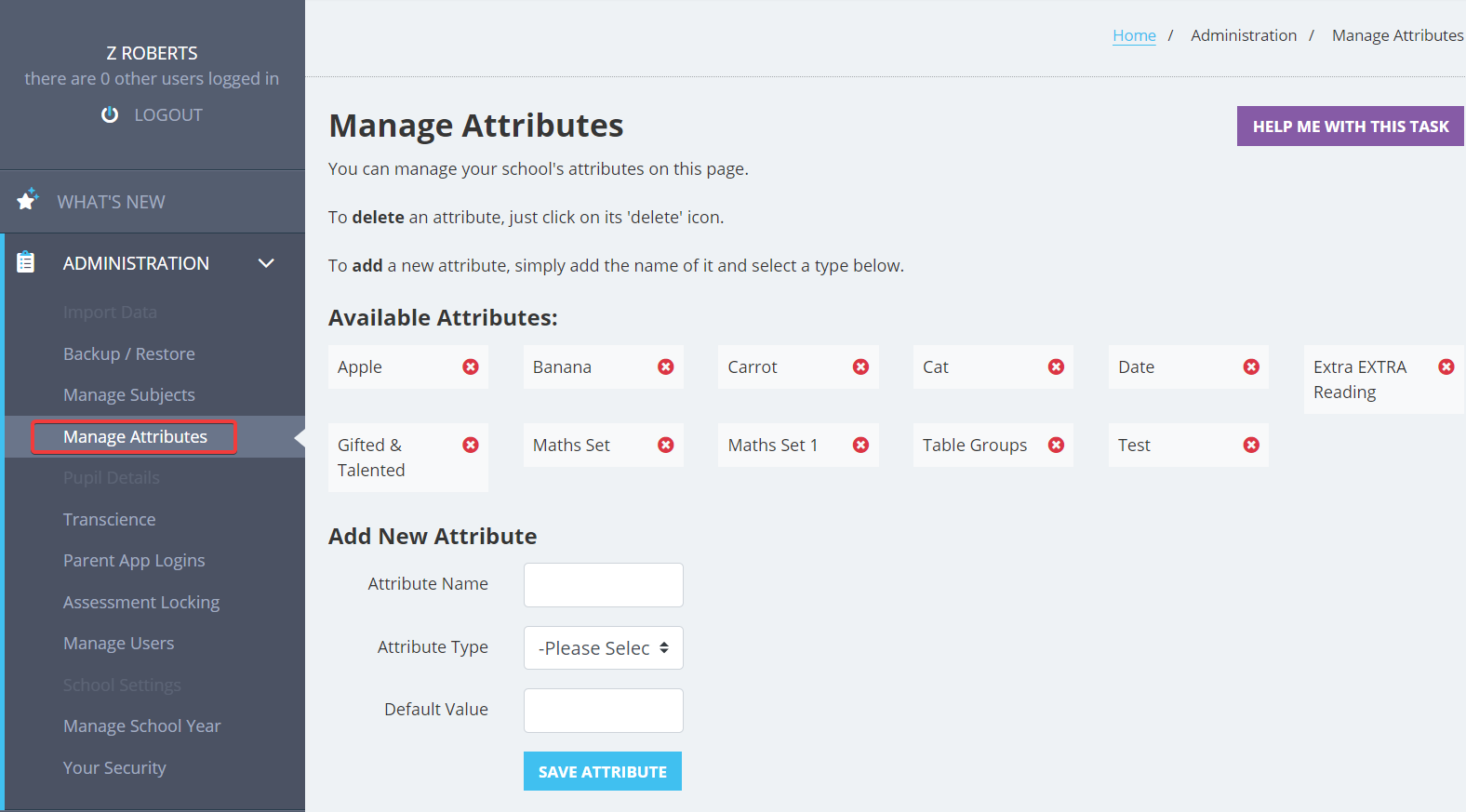Select Manage School Year menu item

tap(142, 726)
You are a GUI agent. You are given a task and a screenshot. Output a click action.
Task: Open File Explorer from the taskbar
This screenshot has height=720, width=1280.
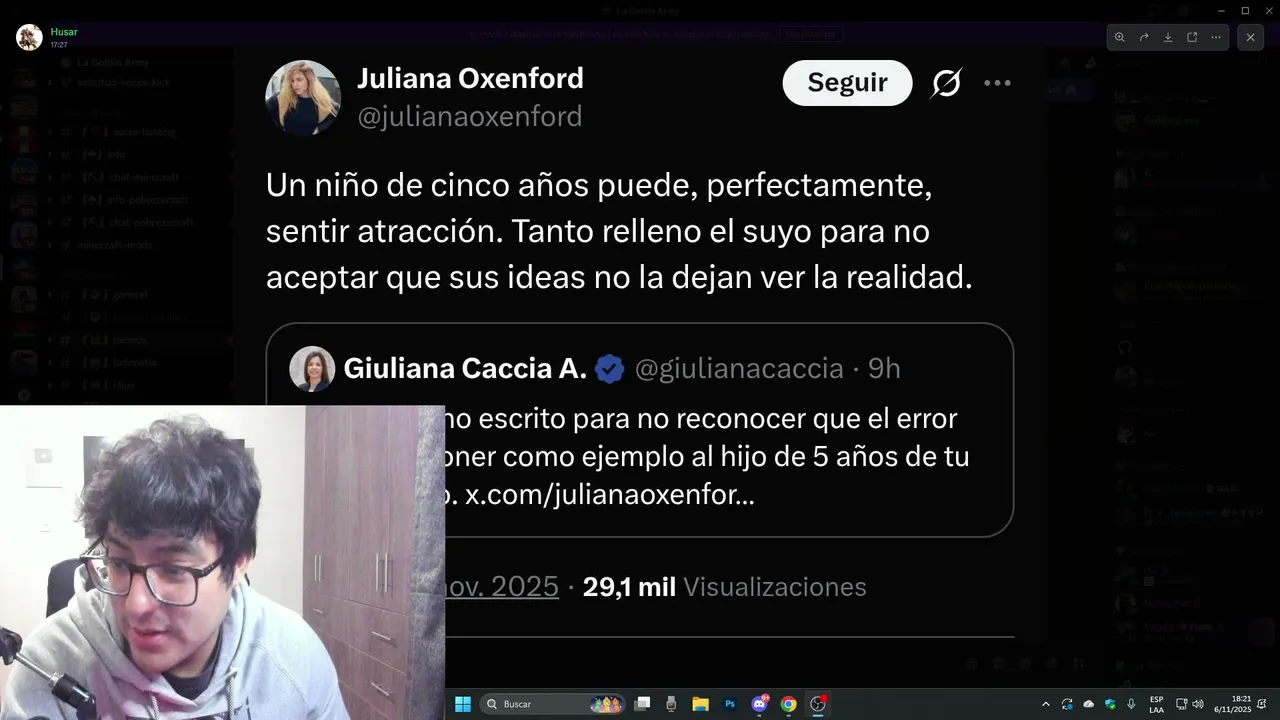tap(701, 704)
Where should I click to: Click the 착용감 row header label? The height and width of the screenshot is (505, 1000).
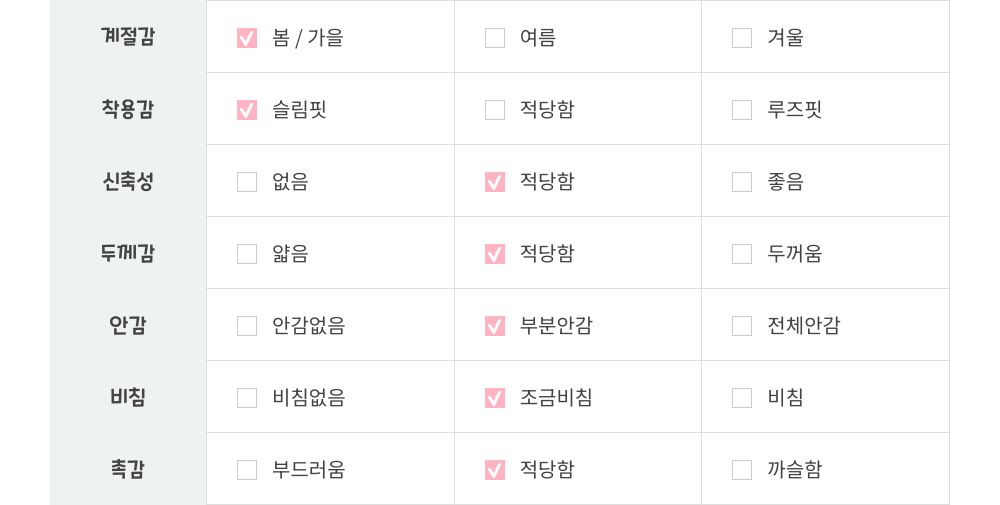pos(128,110)
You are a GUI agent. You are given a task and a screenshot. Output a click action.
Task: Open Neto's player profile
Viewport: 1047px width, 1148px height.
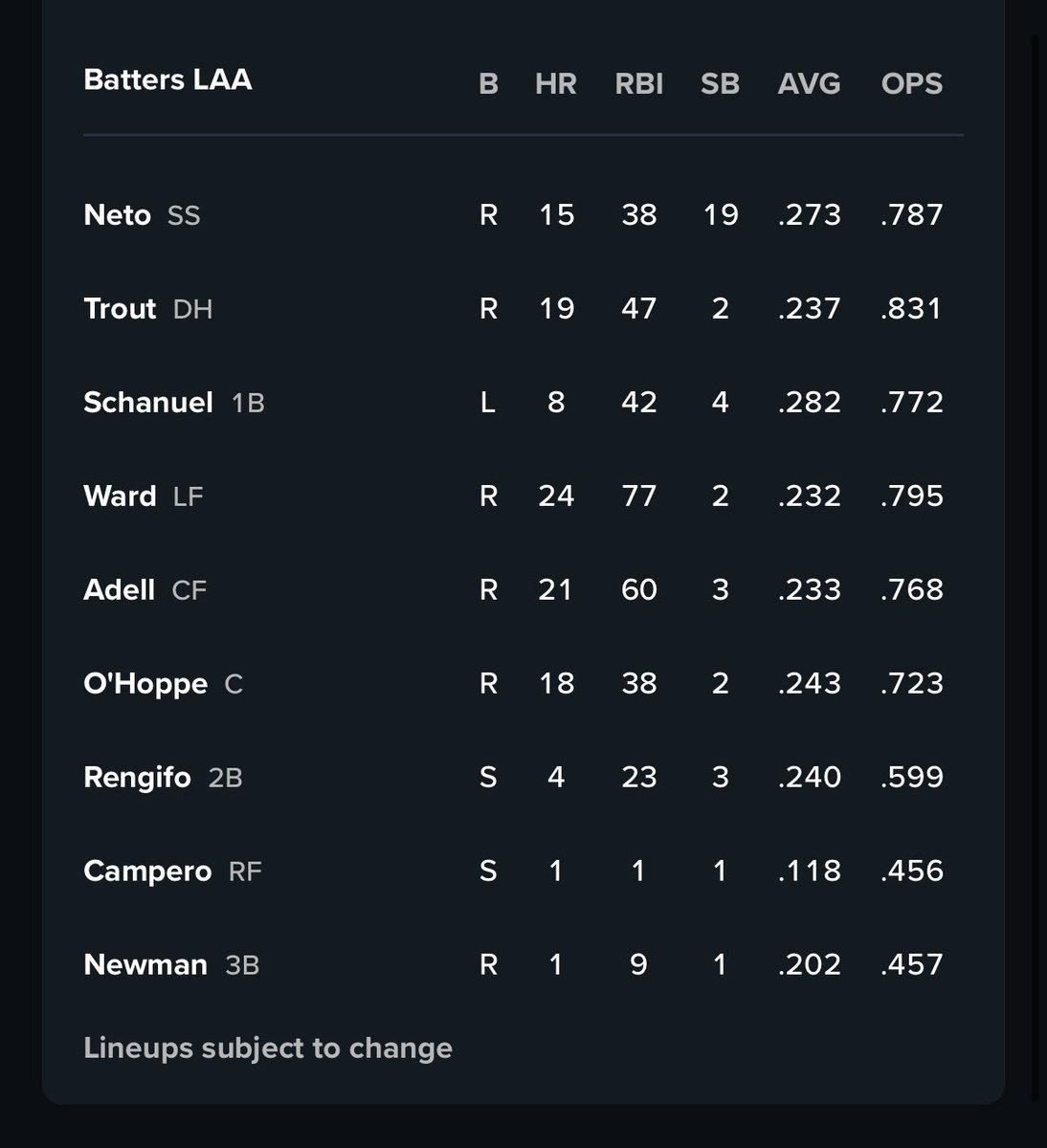coord(118,214)
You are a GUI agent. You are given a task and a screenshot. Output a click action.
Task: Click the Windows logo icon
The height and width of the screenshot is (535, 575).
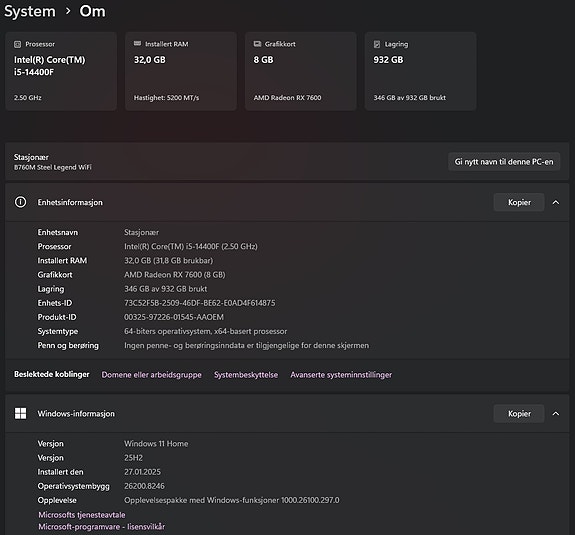[21, 413]
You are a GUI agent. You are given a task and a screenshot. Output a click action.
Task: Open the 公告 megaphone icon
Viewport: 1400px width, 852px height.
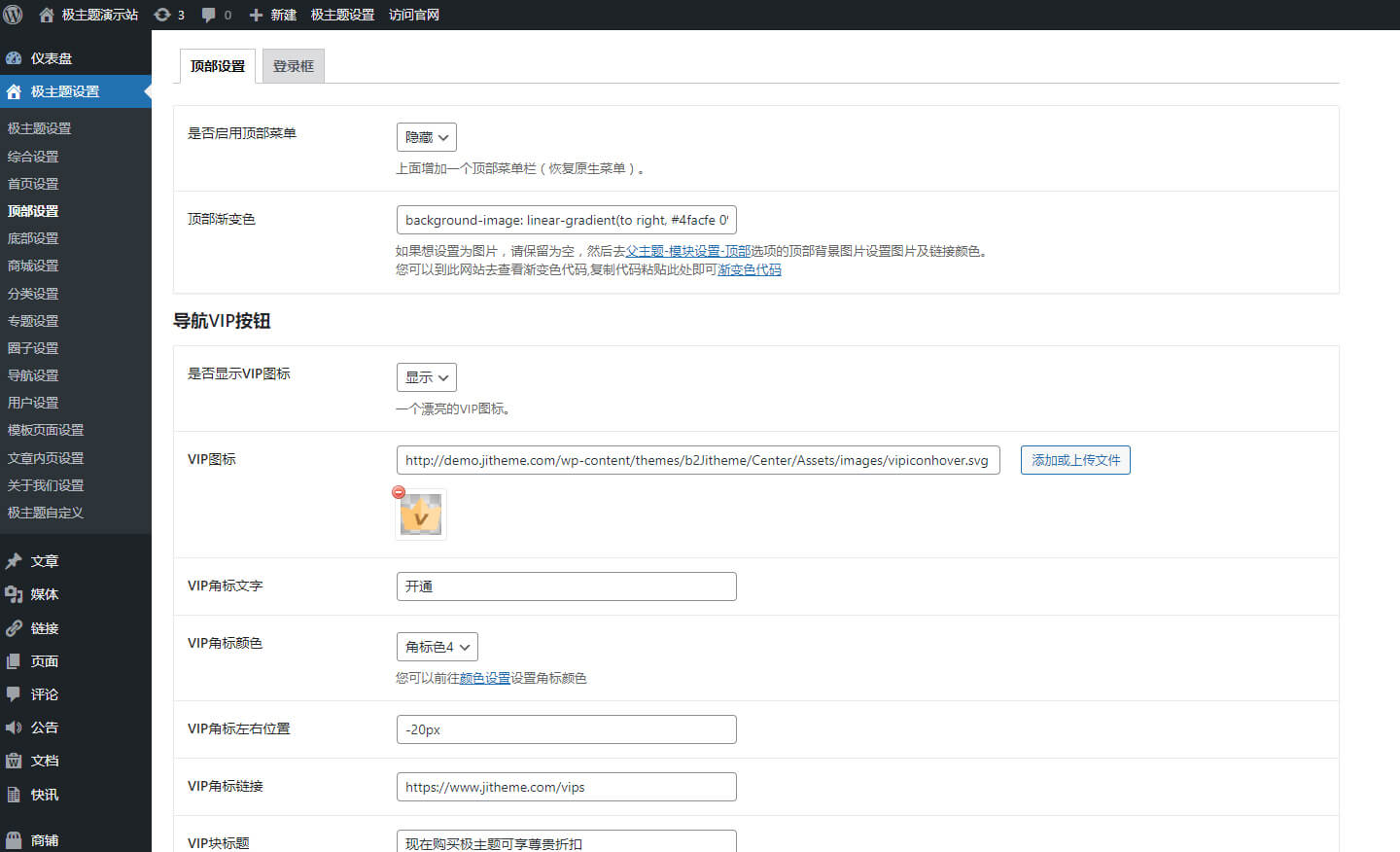click(14, 728)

**TO DO**
Transcribe, word for word, the line holding "Task: Open File Explorer from the taskbar" and all lines after it in the entries above, ending with the last. Only those lines; no pictures.

**EXERCISE SOLUTION**
Task: Open File Explorer from the taskbar
This screenshot has height=720, width=1280.
tap(701, 704)
Where should I click to: Click the 착용감 row header label? The height and width of the screenshot is (505, 1000).
pos(128,110)
You are a GUI agent. You are given a task and a screenshot. Output a click action.
Task: Open Neto's player profile
Viewport: 1047px width, 1148px height.
coord(118,214)
You are a GUI agent. You are given a task and a screenshot. Output a click action.
Task: Click the Windows logo icon
The height and width of the screenshot is (535, 575).
[21, 413]
You are a GUI agent. You are given a task and a screenshot. Output a click action.
Task: Open the 公告 megaphone icon
Viewport: 1400px width, 852px height.
click(14, 728)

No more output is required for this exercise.